Breastmilk or formula still provides most of the calories babies need at this age. The amount of milk that your baby drinks will likely stay the same over the next few months, but food intake will increase.

At six months, babies start developing an interest in holding food and feeding themselves. They will do better with foods that can be held in a fist but are soft, like teething biscuits or spears of banana or avocado. As they develop a pincer grip, you can introduce smaller items like puffs or small pieces of soft vegetables or fruits.

Responding appropriately to your baby’s verbal and nonverbal cues during feedings lets her know that you understand her needs so that you can provide the appropriate amount of food at each feeding. Remember, you are responsible for providing a variety of nutritious foods, but she is responsible for deciding how much to eat. At this age, babies typically eat two or three times a day.

Starting some of the more allergenic foods earlier rather than later is recommended. Introducing peanut butter in small amounts regularly at this age has been shown to reduce the development of peanut allergy.

Avoid honey until the first birthday because of its connection with an infection that can affect young babies.


Babies should sleep for longer stretches at night (at least 6 to 8 hours) by this age. Placing your baby in the crib when he is drowsy but not asleep will help him learn to fall asleep independently.

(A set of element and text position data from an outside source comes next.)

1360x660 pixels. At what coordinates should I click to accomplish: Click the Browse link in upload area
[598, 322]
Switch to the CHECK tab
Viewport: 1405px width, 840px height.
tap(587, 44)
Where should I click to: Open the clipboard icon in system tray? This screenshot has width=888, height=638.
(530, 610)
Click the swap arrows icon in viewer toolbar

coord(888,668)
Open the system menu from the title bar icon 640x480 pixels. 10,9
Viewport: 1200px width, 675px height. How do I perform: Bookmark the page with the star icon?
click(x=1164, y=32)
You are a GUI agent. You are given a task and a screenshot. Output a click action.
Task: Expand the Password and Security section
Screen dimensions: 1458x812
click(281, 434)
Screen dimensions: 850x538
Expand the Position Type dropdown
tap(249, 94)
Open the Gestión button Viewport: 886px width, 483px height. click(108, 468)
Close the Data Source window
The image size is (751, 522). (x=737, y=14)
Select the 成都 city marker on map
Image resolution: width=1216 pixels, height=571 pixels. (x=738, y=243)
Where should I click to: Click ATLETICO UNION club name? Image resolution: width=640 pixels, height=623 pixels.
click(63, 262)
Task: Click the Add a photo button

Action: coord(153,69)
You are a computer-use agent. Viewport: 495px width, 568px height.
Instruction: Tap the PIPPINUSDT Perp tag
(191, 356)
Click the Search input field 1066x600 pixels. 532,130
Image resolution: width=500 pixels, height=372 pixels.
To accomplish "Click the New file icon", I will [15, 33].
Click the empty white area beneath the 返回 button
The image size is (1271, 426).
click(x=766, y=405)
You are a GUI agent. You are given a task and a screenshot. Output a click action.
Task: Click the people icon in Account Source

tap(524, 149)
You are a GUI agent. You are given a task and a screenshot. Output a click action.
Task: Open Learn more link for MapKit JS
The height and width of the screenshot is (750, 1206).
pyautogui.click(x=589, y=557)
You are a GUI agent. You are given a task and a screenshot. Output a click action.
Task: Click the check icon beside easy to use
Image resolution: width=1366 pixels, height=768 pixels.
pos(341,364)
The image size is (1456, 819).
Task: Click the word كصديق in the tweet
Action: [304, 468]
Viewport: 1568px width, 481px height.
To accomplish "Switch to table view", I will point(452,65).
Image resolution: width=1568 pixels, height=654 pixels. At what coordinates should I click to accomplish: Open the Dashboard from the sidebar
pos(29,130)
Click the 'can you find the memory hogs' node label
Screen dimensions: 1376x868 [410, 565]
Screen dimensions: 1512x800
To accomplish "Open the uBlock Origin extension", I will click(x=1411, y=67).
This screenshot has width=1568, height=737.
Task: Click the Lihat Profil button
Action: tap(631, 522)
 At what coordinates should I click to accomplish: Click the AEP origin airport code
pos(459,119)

Then, when he awakens at night, he can go back to sleep without your help.

Remember always to put your baby down to sleep on his back even though he may now roll over on his own.

If you have bumper pads in the crib, remove them when your baby begins to stand so they cannot be used as steps.



Today, your child will receive three immunizations: Vaxelis, Vaxneuvanse, and oral Rotavirus.


  • Vaxelis is a combination vaccine containing DTaP, IPV, HIB, and Hepatitis B. This vaccine protects against diphtheria (a severe throat infection), tetanus (lock-jaw), pertussis (whooping cough), polio (paralysis), HIB (a bacteria that causes meningitis and severe respiratory infections), and hepatitis B (a liver infection).
  • Vaxneuvanse is a vaccine against Pneumococcus, a bacteria that causes ear infections, meningitis, sepsis (blood infections), and pneumonia.

    Depending on the time of year, it may also be time to start flu vaccines.

    The next visit is at 9 months of age. See you then!